Moreover, physics textbooks usually include, almost exclusively, factual knowledge. Perhaps this is due to the difficulty of teaching procedural knowledge (e.g., formulating conjectures that can be tested, making predictions on the basis of experiments and data, setting up a hypothesis from a theory, constructing relationships between variables, controlling the variables involved in an experiment, establishing a strategy to solve a problem, recording qualitative and quantitative data, interpreting observations and data, establishing qualitative relationships), and attitudes about science (e.g., recognizing the influence of models on the construction of the scientific knowledge together with the provisional character of those models, an affective approach to science learning in general).
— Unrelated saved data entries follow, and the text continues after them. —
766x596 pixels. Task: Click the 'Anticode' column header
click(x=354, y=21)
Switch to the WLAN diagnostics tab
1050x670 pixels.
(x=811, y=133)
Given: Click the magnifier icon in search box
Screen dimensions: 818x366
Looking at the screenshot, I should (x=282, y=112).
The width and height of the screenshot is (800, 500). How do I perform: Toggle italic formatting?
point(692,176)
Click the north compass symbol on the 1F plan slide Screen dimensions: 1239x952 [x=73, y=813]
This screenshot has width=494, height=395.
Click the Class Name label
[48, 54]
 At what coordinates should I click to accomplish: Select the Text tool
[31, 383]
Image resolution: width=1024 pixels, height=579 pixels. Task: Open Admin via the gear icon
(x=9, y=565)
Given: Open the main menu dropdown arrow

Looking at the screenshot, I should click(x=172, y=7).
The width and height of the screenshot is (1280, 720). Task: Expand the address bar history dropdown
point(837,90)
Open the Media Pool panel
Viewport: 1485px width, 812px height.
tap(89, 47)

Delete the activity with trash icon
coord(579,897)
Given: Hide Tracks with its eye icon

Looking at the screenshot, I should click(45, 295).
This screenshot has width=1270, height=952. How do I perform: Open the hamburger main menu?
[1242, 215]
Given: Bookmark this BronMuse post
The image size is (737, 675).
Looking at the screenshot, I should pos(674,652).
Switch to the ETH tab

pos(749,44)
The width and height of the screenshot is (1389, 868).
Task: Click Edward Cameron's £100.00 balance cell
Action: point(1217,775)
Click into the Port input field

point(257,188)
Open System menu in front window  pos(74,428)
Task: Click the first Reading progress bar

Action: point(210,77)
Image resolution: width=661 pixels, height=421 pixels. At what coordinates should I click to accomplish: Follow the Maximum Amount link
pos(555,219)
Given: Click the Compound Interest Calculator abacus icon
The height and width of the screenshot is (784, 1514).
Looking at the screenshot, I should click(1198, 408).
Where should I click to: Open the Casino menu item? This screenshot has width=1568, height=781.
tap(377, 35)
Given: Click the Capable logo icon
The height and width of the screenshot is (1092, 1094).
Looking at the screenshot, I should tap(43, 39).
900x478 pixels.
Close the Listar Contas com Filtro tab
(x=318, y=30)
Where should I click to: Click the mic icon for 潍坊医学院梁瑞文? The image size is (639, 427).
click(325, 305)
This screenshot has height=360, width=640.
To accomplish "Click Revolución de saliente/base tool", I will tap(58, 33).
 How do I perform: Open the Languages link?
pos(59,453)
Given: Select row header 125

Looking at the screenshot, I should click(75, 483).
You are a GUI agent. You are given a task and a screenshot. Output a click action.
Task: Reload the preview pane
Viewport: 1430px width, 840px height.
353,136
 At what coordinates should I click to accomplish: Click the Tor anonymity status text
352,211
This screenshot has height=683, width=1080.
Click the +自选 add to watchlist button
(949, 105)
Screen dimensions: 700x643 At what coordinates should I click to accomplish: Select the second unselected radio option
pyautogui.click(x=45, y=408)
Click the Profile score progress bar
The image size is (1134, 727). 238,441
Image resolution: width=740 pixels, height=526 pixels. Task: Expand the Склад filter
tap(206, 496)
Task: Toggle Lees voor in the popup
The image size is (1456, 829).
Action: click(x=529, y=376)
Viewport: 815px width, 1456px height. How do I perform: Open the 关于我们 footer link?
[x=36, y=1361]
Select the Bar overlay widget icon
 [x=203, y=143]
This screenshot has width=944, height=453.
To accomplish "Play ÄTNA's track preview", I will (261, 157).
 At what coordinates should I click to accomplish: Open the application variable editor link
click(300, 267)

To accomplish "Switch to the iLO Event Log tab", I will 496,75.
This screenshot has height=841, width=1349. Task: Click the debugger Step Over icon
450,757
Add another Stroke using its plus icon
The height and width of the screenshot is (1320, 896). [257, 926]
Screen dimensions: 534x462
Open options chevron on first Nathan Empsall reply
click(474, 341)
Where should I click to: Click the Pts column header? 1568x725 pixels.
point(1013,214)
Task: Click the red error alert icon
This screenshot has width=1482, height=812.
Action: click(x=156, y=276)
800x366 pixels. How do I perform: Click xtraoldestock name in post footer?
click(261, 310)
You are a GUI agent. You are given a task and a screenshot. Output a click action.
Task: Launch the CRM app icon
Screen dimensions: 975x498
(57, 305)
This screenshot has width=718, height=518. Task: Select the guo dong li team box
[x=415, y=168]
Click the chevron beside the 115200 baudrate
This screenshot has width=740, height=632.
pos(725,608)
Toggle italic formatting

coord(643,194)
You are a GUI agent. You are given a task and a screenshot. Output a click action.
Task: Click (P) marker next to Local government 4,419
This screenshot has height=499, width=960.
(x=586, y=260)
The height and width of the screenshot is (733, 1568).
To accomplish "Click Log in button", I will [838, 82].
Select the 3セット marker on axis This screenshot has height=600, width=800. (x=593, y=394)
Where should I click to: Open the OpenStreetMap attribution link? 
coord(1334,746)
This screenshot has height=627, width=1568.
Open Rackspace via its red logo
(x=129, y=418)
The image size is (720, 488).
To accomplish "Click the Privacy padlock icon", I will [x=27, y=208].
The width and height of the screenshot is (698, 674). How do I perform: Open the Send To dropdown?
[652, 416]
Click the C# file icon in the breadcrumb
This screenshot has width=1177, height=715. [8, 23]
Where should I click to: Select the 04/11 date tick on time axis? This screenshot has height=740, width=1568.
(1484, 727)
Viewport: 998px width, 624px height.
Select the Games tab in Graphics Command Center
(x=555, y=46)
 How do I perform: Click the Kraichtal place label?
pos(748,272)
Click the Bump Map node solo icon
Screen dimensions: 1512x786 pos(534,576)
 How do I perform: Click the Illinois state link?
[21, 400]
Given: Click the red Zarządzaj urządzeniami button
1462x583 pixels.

The idea that the development of mental models is crucial to understand the physical world has been the subject of many cognitive studies. Research into concept development has shown that people develop, on the basis of their everyday experience, well-articulated naive theories (also known as preconceptions, alternative models, or alternative frameworks) that describe the behavior of different phenomena. These theories deeply influence the student learning and are very resistant to change (Viennot, 1979; Driver, 1981). Piaget (1964) predicted that the process of conceptual change, that is, the modification from an established set of beliefs to another, may begin when the student is in a state of disequilibrium or dissonance. Many instructional strategies have been developed in attempting to change students' intuitive beliefs about physical phenomena.
One of these strategies, proposed by Nussbaum and Novick (1982), involved three stages:
1. An "exposing event" that requires pupil interpretation based upon their preconceptions.
2. A "discrepant event," which creates conflict between the exposed preconceptions and observed phenomena that can not be explained.
3. A "learning support environment" to aid the pupils' ongoing search for a viable explanation.
Several authors have implemented these and other strategies in computer simulations for middle and high school physics teaching (Zietsman & Hewson, 1986; Gorsky & Finegold, 1992; Ronen, Langley & Ganiel, 1992; Lewis, Stern, & Linn, 1993; Martinez, Leon, & Pontes, 1994; Trumper, 1994; Tao & Gunstone, 1999). Their experience shows that the application of computer simulation to physics teaching presents the following advantages:
* Simulation allows us to emulate natural phenomena hardly observable in a direct way.
* Students check their previous ideas by setting up and testing their own hypotheses, allowing a more autonomous form of learning.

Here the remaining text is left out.